The Chantilly Codex is known to contain music from the composers Johannes Symonis, Jehan Suzay, P. des Molins, Goscalch, Solage, Baude Cordier, Grimace, Guido, Guillaume de Machaut, Jehan Vaillant, F. Andrieu, Magister Franciscus, Johannes Cuvelier, Rodericus, Trebor, and Jacob Senleches.

== Editions ==
The majority of the 112 pieces are found in Willi Apel, ed., French Secular Compositions of the Fourteenth Century (American Institute of Musicology, 1970)

== Selected recordings ==
The following recordings include selections from the 112 pieces:
- Ensemble Organum (Marcel Pérès, dir.). Codex Chantilly: Airs de cour du XIVe siècle. Arles: Harmonia Mundi, 1987. CD recording HMC 901252.
- Ensemble P. A. N. Ars Magis Subtiliter: Secular Music of the Chantilly Codex'. San Francisco: New Albion, 1989. CD recording NA 021.

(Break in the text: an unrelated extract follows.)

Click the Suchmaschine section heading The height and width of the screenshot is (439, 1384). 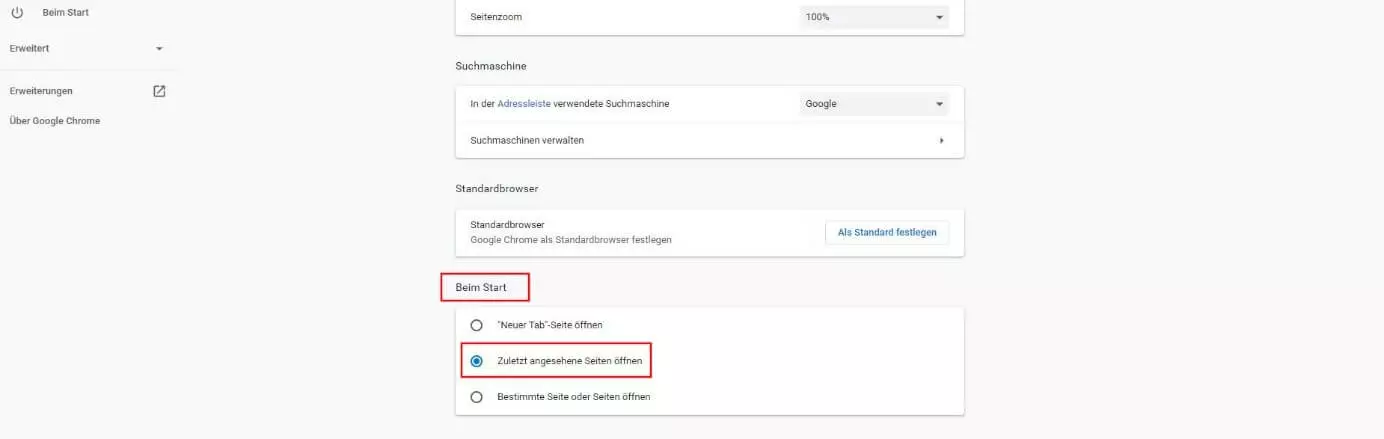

- Medieval Ensemble of London (Peter Davies and Timothy Davies, dir. Ce diabolic chant: Ballades, Rondeaus & Virelais of the Late Fourteenth Century). Florilegium Series. London: Éditions de L'Oiseau-Lyre, 1983. LP recording DSDL 704; Reissued 2007 on L'Oiseau-Lyre CD 475 9119.
- New London Consort (Philip Pickett, dir.). Ars subtilior. Glasgow, Scotland: Linn Records, 1998. CD recording CKD 039.
- De Caelis Codex Chantilly dir. Laurence Brisset. Aeon 2010.
- Figures of Harmony, Songs of Codex Chantilly, c. 1390, 2015. 4-CD box set.